The Global Taxing Rights Database
Countries have negotiated over 4,000 BTTs to address the problem of double taxation. Capital and labor mobility generates overseas assets and income (via FDI and long-term services and employment) and cross-border payments (e.g., dividends), which may be taxed by both home and host (or “source”) states. A typical BTT covers these diverse types of income and capital as tax bases and mitigates double taxation by limiting the host state’s taxing rights—specifying whether the host state may tax each base, and if so, to what extent.
Host taxing rights vary across BTTs, leading to two key consequences.
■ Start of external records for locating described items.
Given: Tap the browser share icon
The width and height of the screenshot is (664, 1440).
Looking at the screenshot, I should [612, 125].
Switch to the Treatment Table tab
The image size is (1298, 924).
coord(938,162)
First, firms often re-route investment to take advantage of BTTs with lower host taxing rights, which may incentivize countries to negotiate BTTs with increasingly limited taxing rights. Second, international law and development experts have raised concerns that BTTs between developed and developing countries often disadvantage the latter. In such pairings, the developing country is typically the net capital importer and therefore the source of a larger tax base. Thus, a North-South BTT with limited host taxing rights likely constrains the developing country’s taxing authority to a greater extent.
I develop a comprehensive dataset on BTT host taxing rights, spanning all BTTs ever signed and all relevant tax bases. I hand-code 12 articles and 58 paragraphs across over 4,000 treaties. Existing datasets record only the host state’s maximum withholding tax rates on outbound dividend, interest, and royalty payments. These withholding taxes cover just 3 articles and do not determine the taxing rights prescribed in other articles. The database will be made publicly available once data cleaning is done.